▶ Data

=-=-=

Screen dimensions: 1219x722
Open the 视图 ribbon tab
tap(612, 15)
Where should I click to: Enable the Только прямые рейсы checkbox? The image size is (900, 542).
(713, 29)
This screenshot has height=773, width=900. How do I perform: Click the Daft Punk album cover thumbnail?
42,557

=-=-=

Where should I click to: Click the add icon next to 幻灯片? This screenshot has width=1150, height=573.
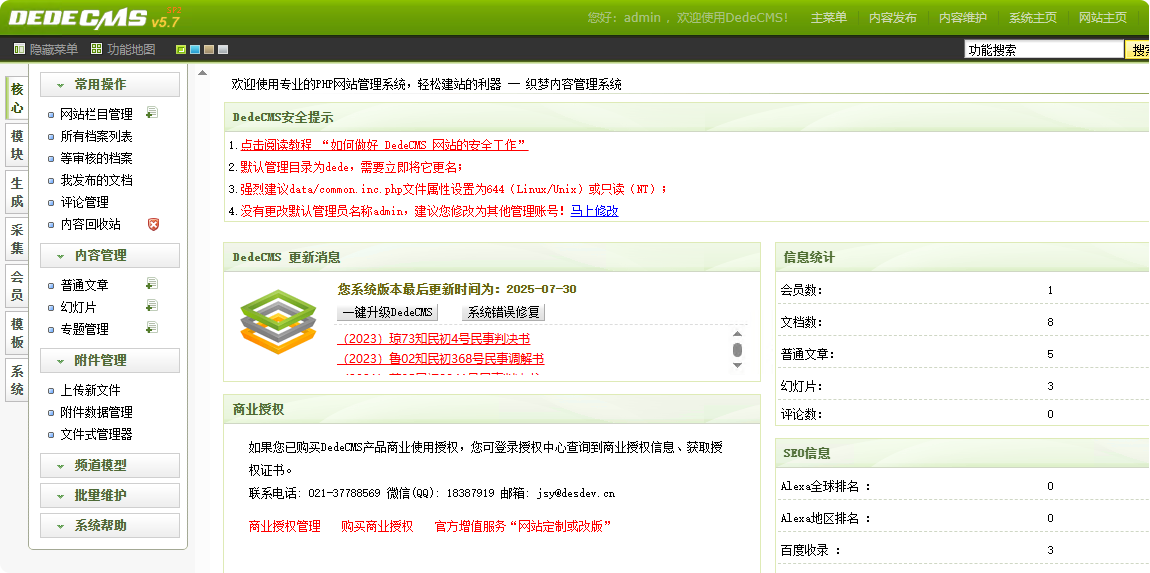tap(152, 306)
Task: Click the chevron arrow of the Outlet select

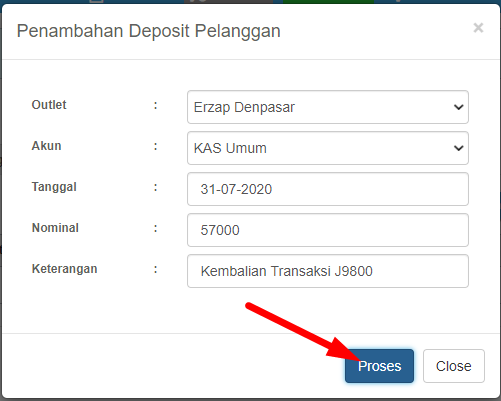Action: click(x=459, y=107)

=-=-=

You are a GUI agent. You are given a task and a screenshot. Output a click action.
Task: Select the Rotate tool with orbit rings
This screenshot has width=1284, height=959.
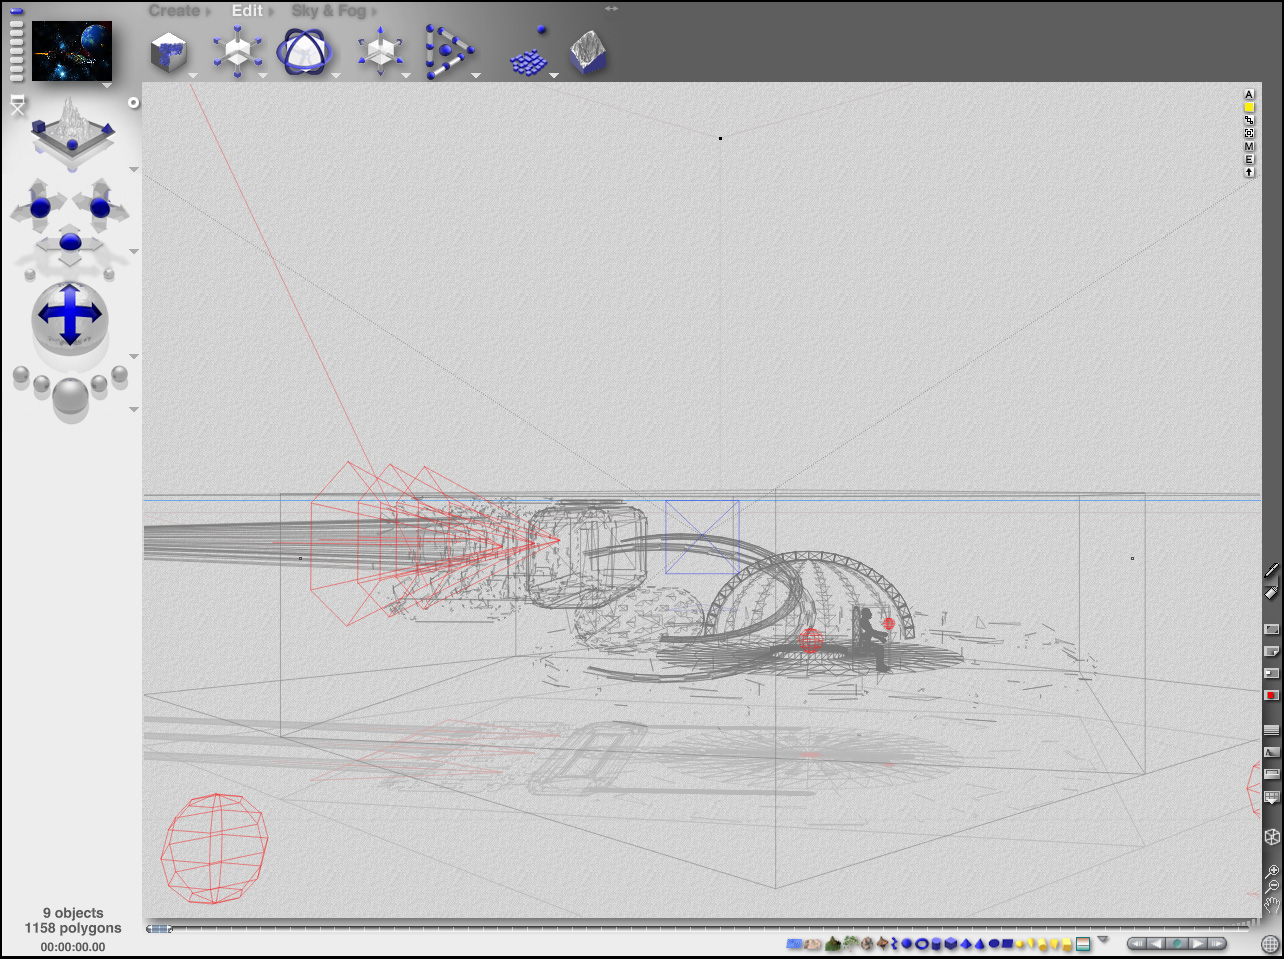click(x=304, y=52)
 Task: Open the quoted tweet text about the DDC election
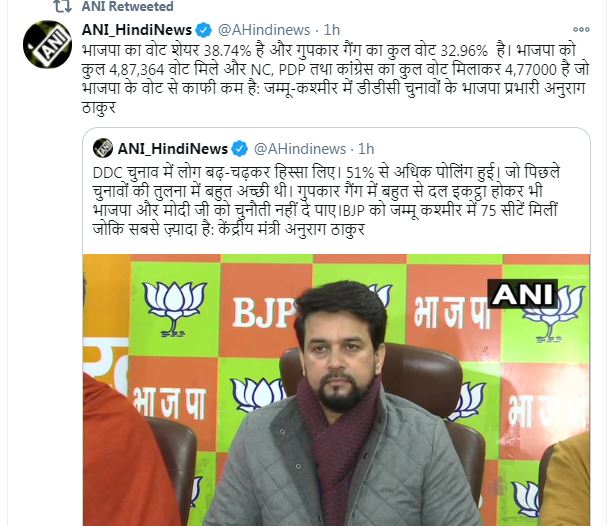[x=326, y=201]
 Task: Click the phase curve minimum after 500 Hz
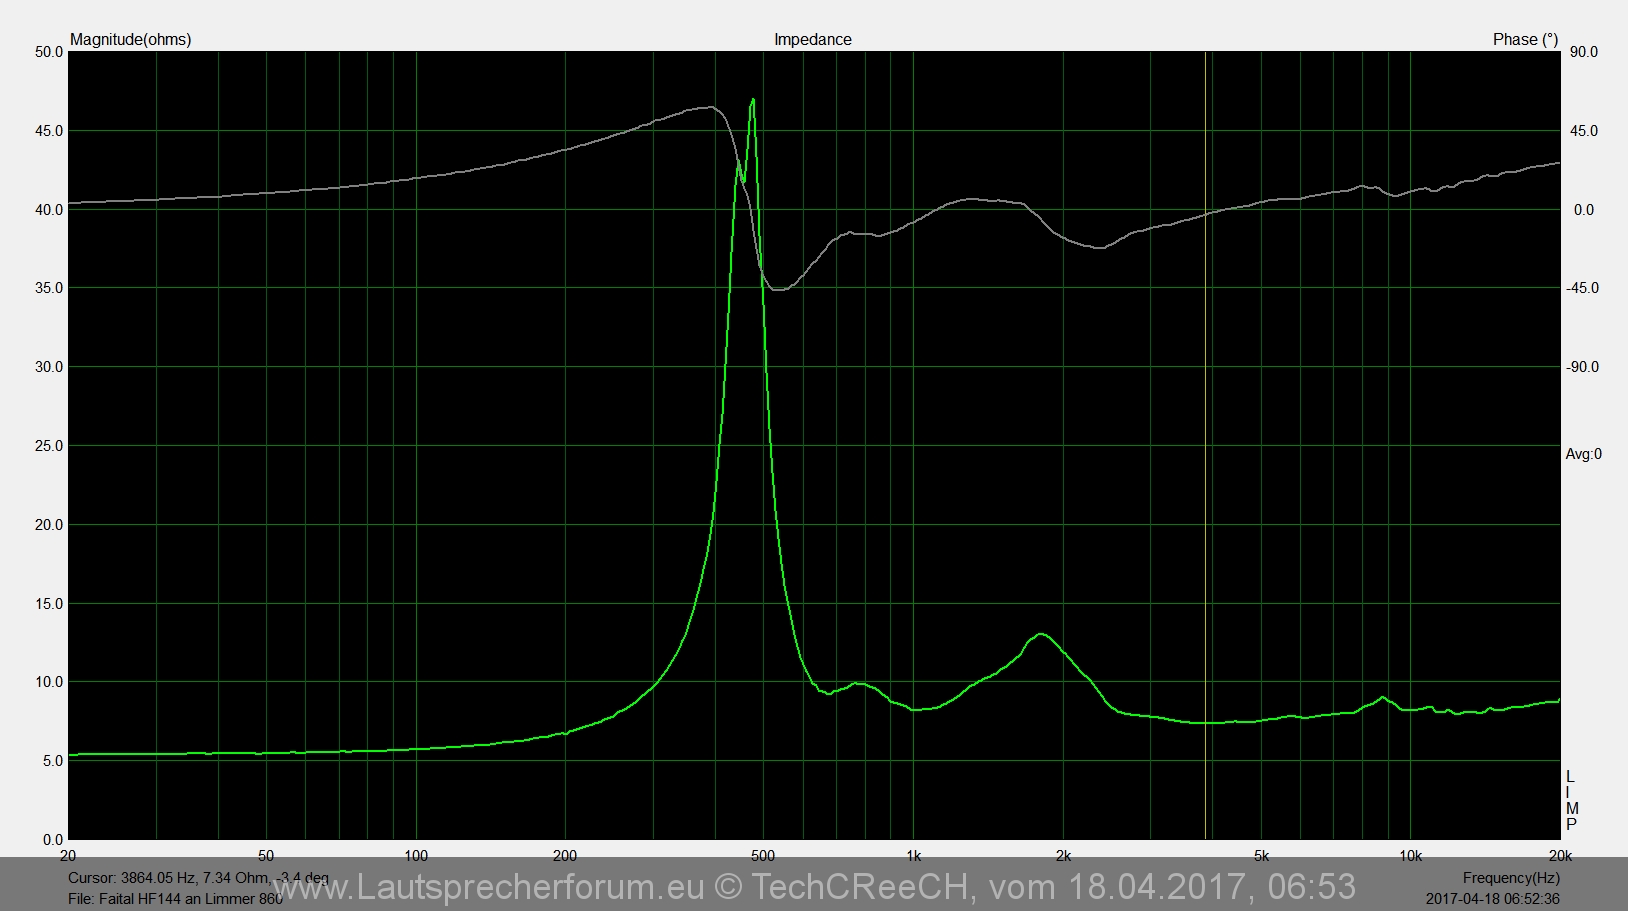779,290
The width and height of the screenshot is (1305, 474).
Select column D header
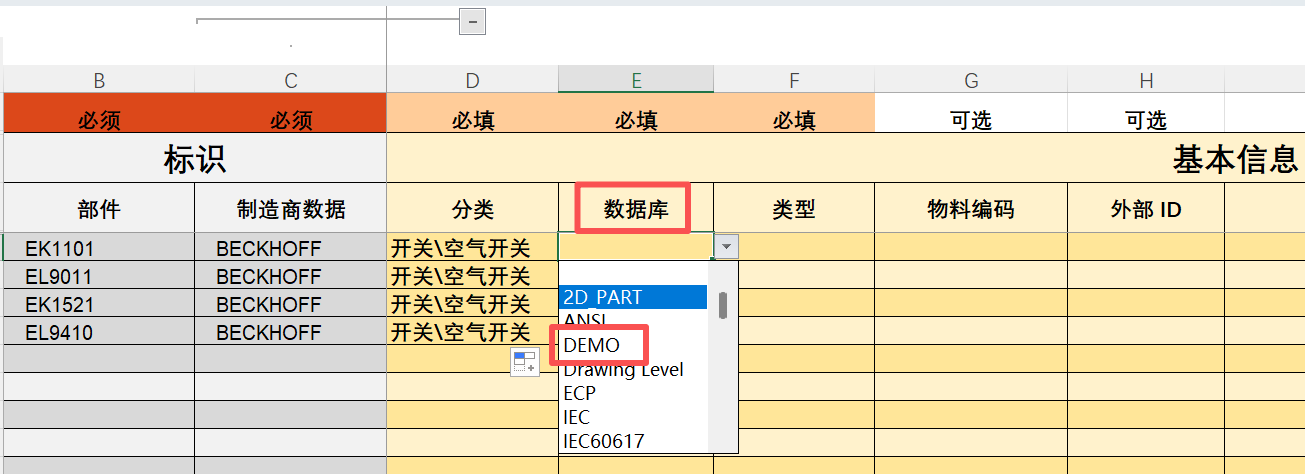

=-=-=

▶ Your task
All lines above from the one containing "Task: Select the Rotate tool with orbit rings" up to and including the one containing "Select column D header" are to be set down exactly, and nothing else. Leave images out.

▶ Finished task
Task: Select the Rotate tool with orbit rings
This screenshot has width=1284, height=959.
click(x=304, y=52)
 Task: Open the quoted tweet text about the DDC election
[x=326, y=201]
 Task: Click the phase curve minimum after 500 Hz
779,290
The width and height of the screenshot is (1305, 474).
Select column D header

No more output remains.